# Given problem:
Turn every line of the entries below into a JSON list of strings, one string per line, and skip any blank lines.

# Records shown:
● ● ● ● ● ● ●

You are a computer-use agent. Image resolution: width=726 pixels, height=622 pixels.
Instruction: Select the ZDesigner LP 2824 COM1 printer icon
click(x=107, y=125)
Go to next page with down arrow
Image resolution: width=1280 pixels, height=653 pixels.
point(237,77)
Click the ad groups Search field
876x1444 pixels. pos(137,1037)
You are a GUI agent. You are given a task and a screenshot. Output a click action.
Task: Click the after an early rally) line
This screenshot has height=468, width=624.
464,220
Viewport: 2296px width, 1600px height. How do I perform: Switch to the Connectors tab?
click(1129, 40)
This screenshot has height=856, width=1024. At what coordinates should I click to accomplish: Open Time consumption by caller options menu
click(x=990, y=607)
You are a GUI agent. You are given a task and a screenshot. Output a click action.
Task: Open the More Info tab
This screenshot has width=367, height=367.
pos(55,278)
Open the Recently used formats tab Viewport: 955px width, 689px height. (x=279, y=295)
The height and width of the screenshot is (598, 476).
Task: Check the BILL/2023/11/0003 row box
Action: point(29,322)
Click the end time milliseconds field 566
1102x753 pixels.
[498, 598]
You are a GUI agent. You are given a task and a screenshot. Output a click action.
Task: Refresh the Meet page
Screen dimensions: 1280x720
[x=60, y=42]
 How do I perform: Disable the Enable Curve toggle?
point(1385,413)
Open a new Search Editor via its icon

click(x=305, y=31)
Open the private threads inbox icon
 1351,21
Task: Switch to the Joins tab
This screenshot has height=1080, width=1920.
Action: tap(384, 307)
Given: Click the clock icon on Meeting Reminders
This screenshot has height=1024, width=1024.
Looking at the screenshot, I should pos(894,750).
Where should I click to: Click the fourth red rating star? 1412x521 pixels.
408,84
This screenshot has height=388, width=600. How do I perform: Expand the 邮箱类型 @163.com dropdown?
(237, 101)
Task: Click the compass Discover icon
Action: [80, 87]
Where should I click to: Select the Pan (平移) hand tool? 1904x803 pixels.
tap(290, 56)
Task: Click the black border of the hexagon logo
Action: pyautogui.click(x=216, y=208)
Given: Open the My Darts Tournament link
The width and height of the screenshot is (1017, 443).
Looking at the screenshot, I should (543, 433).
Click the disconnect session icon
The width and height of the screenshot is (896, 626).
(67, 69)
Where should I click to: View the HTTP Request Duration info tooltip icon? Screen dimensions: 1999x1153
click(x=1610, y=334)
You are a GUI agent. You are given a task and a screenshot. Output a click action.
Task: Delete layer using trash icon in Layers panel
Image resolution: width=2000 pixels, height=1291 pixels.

● ● ● ● ● ● ●

# Problem solution:
[
  "You are a computer-use agent. Image resolution: width=726 pixels, height=622 pixels.",
  "Instruction: Select the ZDesigner LP 2824 COM1 printer icon",
  "click(x=107, y=125)",
  "Go to next page with down arrow",
  "Image resolution: width=1280 pixels, height=653 pixels.",
  "point(237,77)",
  "Click the ad groups Search field",
  "876x1444 pixels. pos(137,1037)",
  "You are a GUI agent. You are given a task and a screenshot. Output a click action.",
  "Task: Click the after an early rally) line",
  "This screenshot has height=468, width=624.",
  "464,220",
  "Viewport: 2296px width, 1600px height. How do I perform: Switch to the Connectors tab?",
  "click(1129, 40)",
  "This screenshot has height=856, width=1024. At what coordinates should I click to accomplish: Open Time consumption by caller options menu",
  "click(x=990, y=607)",
  "You are a GUI agent. You are given a task and a screenshot. Output a click action.",
  "Task: Open the More Info tab",
  "This screenshot has width=367, height=367.",
  "pos(55,278)",
  "Open the Recently used formats tab Viewport: 955px width, 689px height. (x=279, y=295)",
  "The height and width of the screenshot is (598, 476).",
  "Task: Check the BILL/2023/11/0003 row box",
  "Action: point(29,322)",
  "Click the end time milliseconds field 566",
  "1102x753 pixels.",
  "[498, 598]",
  "You are a GUI agent. You are given a task and a screenshot. Output a click action.",
  "Task: Refresh the Meet page",
  "Screen dimensions: 1280x720",
  "[x=60, y=42]",
  " How do I perform: Disable the Enable Curve toggle?",
  "point(1385,413)",
  "Open a new Search Editor via its icon",
  "click(x=305, y=31)",
  "Open the private threads inbox icon",
  " 1351,21",
  "Task: Switch to the Joins tab",
  "This screenshot has height=1080, width=1920.",
  "Action: tap(384, 307)",
  "Given: Click the clock icon on Meeting Reminders",
  "This screenshot has height=1024, width=1024.",
  "Looking at the screenshot, I should pos(894,750).",
  "Where should I click to: Click the fourth red rating star? 1412x521 pixels.",
  "408,84",
  "This screenshot has height=388, width=600. How do I perform: Expand the 邮箱类型 @163.com dropdown?",
  "(237, 101)",
  "Task: Click the compass Discover icon",
  "Action: [80, 87]",
  "Where should I click to: Select the Pan (平移) hand tool? 1904x803 pixels.",
  "tap(290, 56)",
  "Task: Click the black border of the hexagon logo",
  "Action: pyautogui.click(x=216, y=208)",
  "Given: Open the My Darts Tournament link",
  "The width and height of the screenshot is (1017, 443).",
  "Looking at the screenshot, I should (543, 433).",
  "Click the disconnect session icon",
  "The width and height of the screenshot is (896, 626).",
  "(67, 69)",
  "Where should I click to: View the HTTP Request Duration info tooltip icon? Screen dimensions: 1999x1153",
  "click(x=1610, y=334)",
  "You are a GUI agent. You are given a task and a screenshot. Output a click action.",
  "Task: Delete layer using trash icon in Layers panel",
  "Image resolution: width=2000 pixels, height=1291 pixels."
]